WHAT YOU NEED TO DO |
Provide an exact repetition of every entry, with no word altered.

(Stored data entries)

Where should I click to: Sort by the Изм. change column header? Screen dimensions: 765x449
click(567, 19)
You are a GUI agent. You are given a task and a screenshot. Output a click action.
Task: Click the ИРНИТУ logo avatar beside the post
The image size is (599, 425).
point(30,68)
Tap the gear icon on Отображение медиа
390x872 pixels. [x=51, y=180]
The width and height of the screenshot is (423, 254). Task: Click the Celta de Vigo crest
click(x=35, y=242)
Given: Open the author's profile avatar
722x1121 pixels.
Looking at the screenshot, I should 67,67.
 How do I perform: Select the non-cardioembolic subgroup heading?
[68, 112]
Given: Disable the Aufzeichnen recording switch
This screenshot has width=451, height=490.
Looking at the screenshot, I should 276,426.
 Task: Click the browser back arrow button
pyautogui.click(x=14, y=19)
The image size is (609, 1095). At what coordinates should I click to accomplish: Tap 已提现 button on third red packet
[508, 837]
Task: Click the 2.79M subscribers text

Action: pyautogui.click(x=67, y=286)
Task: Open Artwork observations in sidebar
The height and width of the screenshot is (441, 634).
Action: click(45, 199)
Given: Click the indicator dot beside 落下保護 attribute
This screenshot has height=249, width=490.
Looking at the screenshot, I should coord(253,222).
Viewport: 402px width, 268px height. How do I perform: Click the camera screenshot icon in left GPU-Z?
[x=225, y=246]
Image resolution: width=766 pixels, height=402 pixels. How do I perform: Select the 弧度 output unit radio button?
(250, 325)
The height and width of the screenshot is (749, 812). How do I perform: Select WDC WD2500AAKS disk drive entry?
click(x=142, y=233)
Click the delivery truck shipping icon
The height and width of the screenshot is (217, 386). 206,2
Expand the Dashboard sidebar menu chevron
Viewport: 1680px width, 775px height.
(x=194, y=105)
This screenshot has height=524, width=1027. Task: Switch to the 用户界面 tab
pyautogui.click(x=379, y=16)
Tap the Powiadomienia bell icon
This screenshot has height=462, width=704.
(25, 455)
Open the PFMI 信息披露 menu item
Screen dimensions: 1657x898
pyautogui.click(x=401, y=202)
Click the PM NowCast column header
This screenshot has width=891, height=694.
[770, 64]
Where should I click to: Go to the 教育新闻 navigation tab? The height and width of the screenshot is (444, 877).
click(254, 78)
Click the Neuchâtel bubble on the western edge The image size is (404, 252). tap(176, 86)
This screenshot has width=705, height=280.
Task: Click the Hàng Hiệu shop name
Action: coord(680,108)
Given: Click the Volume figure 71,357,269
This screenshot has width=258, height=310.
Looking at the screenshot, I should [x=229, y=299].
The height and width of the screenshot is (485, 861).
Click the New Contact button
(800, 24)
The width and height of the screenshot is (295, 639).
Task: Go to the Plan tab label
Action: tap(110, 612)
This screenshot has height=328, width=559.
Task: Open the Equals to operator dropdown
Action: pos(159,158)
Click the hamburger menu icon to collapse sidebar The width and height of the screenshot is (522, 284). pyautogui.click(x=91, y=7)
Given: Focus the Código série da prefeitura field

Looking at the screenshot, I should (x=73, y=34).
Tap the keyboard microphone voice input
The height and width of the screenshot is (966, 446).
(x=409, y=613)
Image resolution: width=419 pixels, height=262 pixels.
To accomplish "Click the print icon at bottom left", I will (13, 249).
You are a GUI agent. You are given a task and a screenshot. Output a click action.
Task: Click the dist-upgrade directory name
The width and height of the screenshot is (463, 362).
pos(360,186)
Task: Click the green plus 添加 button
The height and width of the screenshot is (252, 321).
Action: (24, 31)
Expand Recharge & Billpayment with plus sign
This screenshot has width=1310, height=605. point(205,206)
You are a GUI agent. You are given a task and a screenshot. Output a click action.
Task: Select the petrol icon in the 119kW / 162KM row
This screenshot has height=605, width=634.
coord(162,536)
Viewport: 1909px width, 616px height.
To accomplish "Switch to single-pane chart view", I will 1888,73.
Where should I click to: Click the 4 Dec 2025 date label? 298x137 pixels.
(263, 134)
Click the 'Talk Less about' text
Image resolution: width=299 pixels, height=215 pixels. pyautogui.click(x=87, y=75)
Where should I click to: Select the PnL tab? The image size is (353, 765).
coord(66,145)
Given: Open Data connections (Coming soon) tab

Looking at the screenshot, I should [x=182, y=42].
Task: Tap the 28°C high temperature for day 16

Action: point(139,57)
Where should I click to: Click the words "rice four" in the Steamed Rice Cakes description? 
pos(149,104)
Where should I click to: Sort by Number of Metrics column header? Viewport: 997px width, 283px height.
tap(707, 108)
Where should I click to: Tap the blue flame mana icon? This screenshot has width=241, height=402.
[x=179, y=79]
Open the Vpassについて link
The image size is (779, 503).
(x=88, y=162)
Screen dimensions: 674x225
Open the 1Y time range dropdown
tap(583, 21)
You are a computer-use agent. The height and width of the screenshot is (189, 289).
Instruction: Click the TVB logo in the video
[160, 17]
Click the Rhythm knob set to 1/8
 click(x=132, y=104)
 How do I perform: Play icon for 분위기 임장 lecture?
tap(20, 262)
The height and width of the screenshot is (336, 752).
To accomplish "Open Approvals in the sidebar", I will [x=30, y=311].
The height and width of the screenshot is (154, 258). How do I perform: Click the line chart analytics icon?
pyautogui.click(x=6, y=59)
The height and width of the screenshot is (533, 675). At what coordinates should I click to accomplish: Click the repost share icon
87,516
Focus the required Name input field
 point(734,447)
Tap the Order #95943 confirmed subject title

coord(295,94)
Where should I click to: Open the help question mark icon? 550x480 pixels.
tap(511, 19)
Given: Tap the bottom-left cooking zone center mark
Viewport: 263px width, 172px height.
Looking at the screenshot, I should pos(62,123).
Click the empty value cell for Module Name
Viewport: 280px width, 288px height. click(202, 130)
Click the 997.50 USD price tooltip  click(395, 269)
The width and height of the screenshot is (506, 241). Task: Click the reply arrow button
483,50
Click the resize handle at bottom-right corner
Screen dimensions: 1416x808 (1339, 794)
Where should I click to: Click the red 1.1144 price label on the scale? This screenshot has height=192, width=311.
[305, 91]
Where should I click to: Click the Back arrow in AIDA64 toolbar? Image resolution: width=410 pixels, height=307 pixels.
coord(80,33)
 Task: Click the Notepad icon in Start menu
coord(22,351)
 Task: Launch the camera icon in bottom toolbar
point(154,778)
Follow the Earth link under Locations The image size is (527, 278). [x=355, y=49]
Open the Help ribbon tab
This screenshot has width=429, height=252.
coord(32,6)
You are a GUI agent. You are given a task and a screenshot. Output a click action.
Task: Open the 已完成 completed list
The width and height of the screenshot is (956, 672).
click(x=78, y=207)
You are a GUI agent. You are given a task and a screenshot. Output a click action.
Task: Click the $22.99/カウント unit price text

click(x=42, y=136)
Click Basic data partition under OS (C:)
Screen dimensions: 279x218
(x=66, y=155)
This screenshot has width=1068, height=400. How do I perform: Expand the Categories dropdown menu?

ANSWER SPACE |
Where should I click to: Sort by the Изм. change column header? Screen dimensions: 765x449
click(567, 19)
You are a GUI agent. You are given a task and a screenshot. Output a click action.
Task: Click the ИРНИТУ logo avatar beside the post
The image size is (599, 425).
point(30,68)
Tap the gear icon on Отображение медиа
390x872 pixels. [x=51, y=180]
The width and height of the screenshot is (423, 254). Task: Click the Celta de Vigo crest
click(x=35, y=242)
Given: Open the author's profile avatar
722x1121 pixels.
Looking at the screenshot, I should 67,67.
 How do I perform: Select the non-cardioembolic subgroup heading?
[68, 112]
Given: Disable the Aufzeichnen recording switch
This screenshot has width=451, height=490.
Looking at the screenshot, I should 276,426.
 Task: Click the browser back arrow button
pyautogui.click(x=14, y=19)
The image size is (609, 1095). At what coordinates should I click to accomplish: Tap 已提现 button on third red packet
[508, 837]
Task: Click the 2.79M subscribers text

Action: pyautogui.click(x=67, y=286)
Task: Open Artwork observations in sidebar
The height and width of the screenshot is (441, 634).
Action: click(45, 199)
Given: Click the indicator dot beside 落下保護 attribute
This screenshot has height=249, width=490.
Looking at the screenshot, I should coord(253,222).
Viewport: 402px width, 268px height. How do I perform: Click the camera screenshot icon in left GPU-Z?
[x=225, y=246]
Image resolution: width=766 pixels, height=402 pixels. How do I perform: Select the 弧度 output unit radio button?
(250, 325)
The height and width of the screenshot is (749, 812). How do I perform: Select WDC WD2500AAKS disk drive entry?
click(x=142, y=233)
Click the delivery truck shipping icon
The height and width of the screenshot is (217, 386). 206,2
Expand the Dashboard sidebar menu chevron
Viewport: 1680px width, 775px height.
(x=194, y=105)
This screenshot has height=524, width=1027. Task: Switch to the 用户界面 tab
pyautogui.click(x=379, y=16)
Tap the Powiadomienia bell icon
This screenshot has height=462, width=704.
(25, 455)
Open the PFMI 信息披露 menu item
Screen dimensions: 1657x898
pyautogui.click(x=401, y=202)
Click the PM NowCast column header
This screenshot has width=891, height=694.
[770, 64]
Where should I click to: Go to the 教育新闻 navigation tab? The height and width of the screenshot is (444, 877).
click(254, 78)
Click the Neuchâtel bubble on the western edge The image size is (404, 252). tap(176, 86)
This screenshot has width=705, height=280.
Task: Click the Hàng Hiệu shop name
Action: coord(680,108)
Given: Click the Volume figure 71,357,269
This screenshot has width=258, height=310.
Looking at the screenshot, I should [x=229, y=299].
The height and width of the screenshot is (485, 861).
Click the New Contact button
(800, 24)
The width and height of the screenshot is (295, 639).
Task: Go to the Plan tab label
Action: tap(110, 612)
This screenshot has height=328, width=559.
Task: Open the Equals to operator dropdown
Action: pos(159,158)
Click the hamburger menu icon to collapse sidebar The width and height of the screenshot is (522, 284). pyautogui.click(x=91, y=7)
Given: Focus the Código série da prefeitura field

Looking at the screenshot, I should (x=73, y=34).
Tap the keyboard microphone voice input
The height and width of the screenshot is (966, 446).
(x=409, y=613)
Image resolution: width=419 pixels, height=262 pixels.
To accomplish "Click the print icon at bottom left", I will (13, 249).
You are a GUI agent. You are given a task and a screenshot. Output a click action.
Task: Click the dist-upgrade directory name
The width and height of the screenshot is (463, 362).
pos(360,186)
Task: Click the green plus 添加 button
The height and width of the screenshot is (252, 321).
Action: (24, 31)
Expand Recharge & Billpayment with plus sign
This screenshot has width=1310, height=605. point(205,206)
You are a GUI agent. You are given a task and a screenshot. Output a click action.
Task: Select the petrol icon in the 119kW / 162KM row
This screenshot has height=605, width=634.
coord(162,536)
Viewport: 1909px width, 616px height.
To accomplish "Switch to single-pane chart view", I will 1888,73.
Where should I click to: Click the 4 Dec 2025 date label? 298x137 pixels.
(263, 134)
Click the 'Talk Less about' text
Image resolution: width=299 pixels, height=215 pixels. pyautogui.click(x=87, y=75)
Where should I click to: Select the PnL tab? The image size is (353, 765).
coord(66,145)
Given: Open Data connections (Coming soon) tab

Looking at the screenshot, I should [x=182, y=42].
Task: Tap the 28°C high temperature for day 16

Action: point(139,57)
Where should I click to: Click the words "rice four" in the Steamed Rice Cakes description? 
pos(149,104)
Where should I click to: Sort by Number of Metrics column header? Viewport: 997px width, 283px height.
tap(707, 108)
Where should I click to: Tap the blue flame mana icon? This screenshot has width=241, height=402.
[x=179, y=79]
Open the Vpassについて link
The image size is (779, 503).
(x=88, y=162)
Screen dimensions: 674x225
Open the 1Y time range dropdown
tap(583, 21)
You are a computer-use agent. The height and width of the screenshot is (189, 289).
Instruction: Click the TVB logo in the video
[160, 17]
Click the Rhythm knob set to 1/8
 click(x=132, y=104)
 How do I perform: Play icon for 분위기 임장 lecture?
tap(20, 262)
The height and width of the screenshot is (336, 752).
To accomplish "Open Approvals in the sidebar", I will [x=30, y=311].
The height and width of the screenshot is (154, 258). How do I perform: Click the line chart analytics icon?
pyautogui.click(x=6, y=59)
The height and width of the screenshot is (533, 675). At what coordinates should I click to accomplish: Click the repost share icon
87,516
Focus the required Name input field
 point(734,447)
Tap the Order #95943 confirmed subject title

coord(295,94)
Where should I click to: Open the help question mark icon? 550x480 pixels.
tap(511, 19)
Given: Tap the bottom-left cooking zone center mark
Viewport: 263px width, 172px height.
Looking at the screenshot, I should pos(62,123).
Click the empty value cell for Module Name
Viewport: 280px width, 288px height. click(202, 130)
Click the 997.50 USD price tooltip  click(395, 269)
The width and height of the screenshot is (506, 241). Task: Click the reply arrow button
483,50
Click the resize handle at bottom-right corner
Screen dimensions: 1416x808 (1339, 794)
Where should I click to: Click the red 1.1144 price label on the scale? This screenshot has height=192, width=311.
[305, 91]
Where should I click to: Click the Back arrow in AIDA64 toolbar? Image resolution: width=410 pixels, height=307 pixels.
coord(80,33)
 Task: Click the Notepad icon in Start menu
coord(22,351)
 Task: Launch the camera icon in bottom toolbar
point(154,778)
Follow the Earth link under Locations The image size is (527, 278). [x=355, y=49]
Open the Help ribbon tab
This screenshot has width=429, height=252.
coord(32,6)
You are a GUI agent. You are given a task and a screenshot. Output a click action.
Task: Open the 已完成 completed list
The width and height of the screenshot is (956, 672).
click(x=78, y=207)
You are a GUI agent. You are given a task and a screenshot. Output a click action.
Task: Click the $22.99/カウント unit price text

click(x=42, y=136)
Click Basic data partition under OS (C:)
Screen dimensions: 279x218
(x=66, y=155)
This screenshot has width=1068, height=400. How do I perform: Expand the Categories dropdown menu?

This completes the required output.